MR(複合現実)がビジネスの未来を変える
DX推進生産性向上
近年、VR(仮想現実)やAR(拡張現実)と並んで注目を集めているのがMR(複合現実)です。MRは、現実世界と仮想世界を融合させる新たな体験を生み出す技術であり、エンターテイメントの世界に加えてビジネスの現場でもその力が注目されています。
今回の記事ではこのMRがビジネスの現場をどう変えていくのかをご紹介します。
鈴木脩一
研究員/広報
- 調査概要
MRとは?
MRは、現実世界と仮想世界をリアルタイムで重ね合わせ、視覚、聴覚、触覚などの感覚を通じて体験できる技術です。ARとVRの違いは、ARが現実世界に情報を追加するのに対し、MRは現実世界と仮想世界を融合させることです。
以前にもご紹介した「AppleVisionPro」やMicrosoftの「HoloLens2」などがデバイスとしても注目されています。
ビジネスの現場での活用事例
MRは、すでにさまざまなビジネスシーンで活用されています。
リモートワークにおけるコミュニケーションの促進
MRは、リモートワークにおけるコミュニケーションを促進するツールとして活用されています。例えば、Microsoft Mesh for Teamsは、MRヘッドセットを用いて、あたかも同じ空間にいるかのようにコミュニケーションを取ることができるプラットフォームです。
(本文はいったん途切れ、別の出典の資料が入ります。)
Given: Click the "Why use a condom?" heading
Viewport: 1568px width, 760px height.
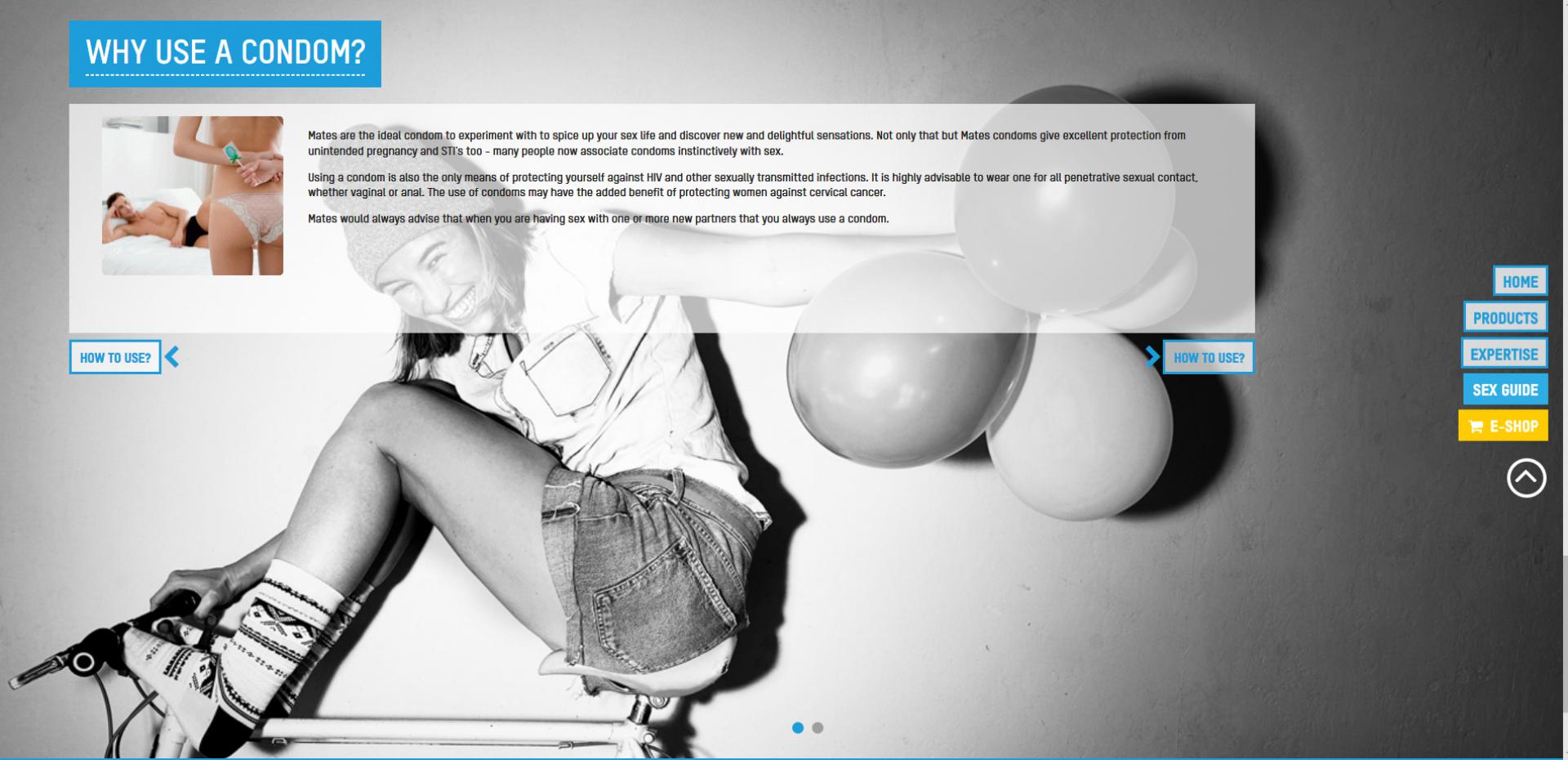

物理的に離れたメンバーが身近で対面で会っているようなミーティングを持つことも可能となるほか、社員の教育や支援、共同学習からバーチャルな会合の開催もできるようになります。参加者はこの共有型バーチャル体験の中で現状はアバターを介してやりとりをしていますが、今後技術の進化により現実の姿に近い立体映像で自分の姿を映し出すようになるとも言われています。
医療現場における手術支援
MRは、医療現場における手術支援にも活用されています。例えば、医師はMRヘッドセットを着用して、患者の体の内部を3Dで可視化しながら手術を行うことができます。
製造現場における作業効率の向上
MRは、製造現場における作業効率の向上にも活用されています。例えば、作業者はMRヘッドセットを着用して、作業手順や必要な情報をリアルタイムで確認しながら作業を行うことができます。
MRの課題点
MRは多くの可能性を秘めた技術ですが、現状では克服すべき課題もいくつか存在します。
コストの高さ
MRヘッドセットなどのデバイスは、スマートフォン等と比べて価格が高く導入のハードルもまだまだ高い状況です。先程紹介したAppleVisionProは約50万円、MicrosoftHoloLens2は約40万円と一般の家庭や中小企業が導入するにはコスト面が鍵となります。
技術的な複雑性
MR技術は複雑であり、コンテンツを開発する側は勿論ですが実際に導入する際や運用する際には企業側にも専門知識が求められる形になります。適切に管理やメンテナンス等を行える体制が必要なため機材だけでなく人的なリソースも必要です。
ユーザーインターフェース
MRデバイスのユーザーインターフェースは主に目の前の空間に現れるため、非常に立体的なものになります。この分野はまだまだ発展途上であり、使いにくいと感じられる場合もあります。今後はよりデザイン的な考えのもとに、使いやすさ・わかりやすさの研究が求められます。
酔い
VRコンテンツでも見られる減少ではありますが、MRヘッドセットを長時間着用すると、酔いを感じてしまうことがあります。個人差はあるものの、いわゆる3D酔いと呼ばれるような症状への対応も必要です。
今後のMR
さまざまな課題を含むものの今回ご紹介したMRは、今後ますます進化していく技術です。高速通信規格が整備されることでどこでもリッチなMRコンテンツの体験ができるようになることも期待されています。さらに、今話題の生成AIなどの技術と組み合わせることで、AIで作られたアバターが24時間MR空間上で社員の代わりに受付対応する…といったより高度な体験ができるようになるでしょう。